Rewrite all of the items below, switching every "Identify" to "Locate" and leaving everything else unchanged.

::: EXTRACTED INFORMATION

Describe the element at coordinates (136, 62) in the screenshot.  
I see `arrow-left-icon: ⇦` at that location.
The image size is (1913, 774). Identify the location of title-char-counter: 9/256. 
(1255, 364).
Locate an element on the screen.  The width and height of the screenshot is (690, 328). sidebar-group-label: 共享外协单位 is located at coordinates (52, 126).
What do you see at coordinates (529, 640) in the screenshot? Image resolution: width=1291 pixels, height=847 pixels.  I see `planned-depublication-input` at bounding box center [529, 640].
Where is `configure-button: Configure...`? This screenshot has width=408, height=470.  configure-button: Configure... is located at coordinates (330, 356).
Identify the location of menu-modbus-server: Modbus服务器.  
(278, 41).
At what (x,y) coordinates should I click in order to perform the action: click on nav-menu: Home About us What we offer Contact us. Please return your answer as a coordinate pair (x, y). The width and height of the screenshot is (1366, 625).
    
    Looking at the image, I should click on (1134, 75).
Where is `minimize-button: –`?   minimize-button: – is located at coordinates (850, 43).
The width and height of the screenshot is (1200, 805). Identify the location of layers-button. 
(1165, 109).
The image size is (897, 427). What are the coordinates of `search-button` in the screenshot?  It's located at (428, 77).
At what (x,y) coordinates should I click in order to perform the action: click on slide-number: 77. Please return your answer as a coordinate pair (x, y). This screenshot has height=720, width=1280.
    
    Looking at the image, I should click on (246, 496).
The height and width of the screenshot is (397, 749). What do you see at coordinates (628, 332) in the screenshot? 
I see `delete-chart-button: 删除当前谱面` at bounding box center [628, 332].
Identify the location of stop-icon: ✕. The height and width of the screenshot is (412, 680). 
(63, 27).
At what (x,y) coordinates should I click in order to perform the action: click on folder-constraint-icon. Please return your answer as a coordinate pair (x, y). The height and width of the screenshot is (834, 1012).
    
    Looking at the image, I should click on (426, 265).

::::::

> WRITTEN SOLUTION:
Describe the element at coordinates (136, 62) in the screenshot.  
I see `arrow-left-icon: ⇦` at that location.
The image size is (1913, 774). Locate the location of title-char-counter: 9/256. 
(1255, 364).
Locate an element on the screen.  The width and height of the screenshot is (690, 328). sidebar-group-label: 共享外协单位 is located at coordinates (52, 126).
What do you see at coordinates (529, 640) in the screenshot? Image resolution: width=1291 pixels, height=847 pixels.  I see `planned-depublication-input` at bounding box center [529, 640].
Where is `configure-button: Configure...`? This screenshot has width=408, height=470.  configure-button: Configure... is located at coordinates (330, 356).
Locate the location of menu-modbus-server: Modbus服务器.  
(278, 41).
At what (x,y) coordinates should I click in order to perform the action: click on nav-menu: Home About us What we offer Contact us. Please return your answer as a coordinate pair (x, y). The width and height of the screenshot is (1366, 625).
    
    Looking at the image, I should click on (1134, 75).
Where is `minimize-button: –`?   minimize-button: – is located at coordinates (850, 43).
The width and height of the screenshot is (1200, 805). Locate the location of layers-button. 
(1165, 109).
The image size is (897, 427). What are the coordinates of `search-button` in the screenshot?  It's located at (428, 77).
At what (x,y) coordinates should I click in order to perform the action: click on slide-number: 77. Please return your answer as a coordinate pair (x, y). This screenshot has height=720, width=1280.
    
    Looking at the image, I should click on (246, 496).
The height and width of the screenshot is (397, 749). What do you see at coordinates (628, 332) in the screenshot? 
I see `delete-chart-button: 删除当前谱面` at bounding box center [628, 332].
Locate the location of stop-icon: ✕. The height and width of the screenshot is (412, 680). 
(63, 27).
At what (x,y) coordinates should I click in order to perform the action: click on folder-constraint-icon. Please return your answer as a coordinate pair (x, y). The height and width of the screenshot is (834, 1012).
    
    Looking at the image, I should click on (426, 265).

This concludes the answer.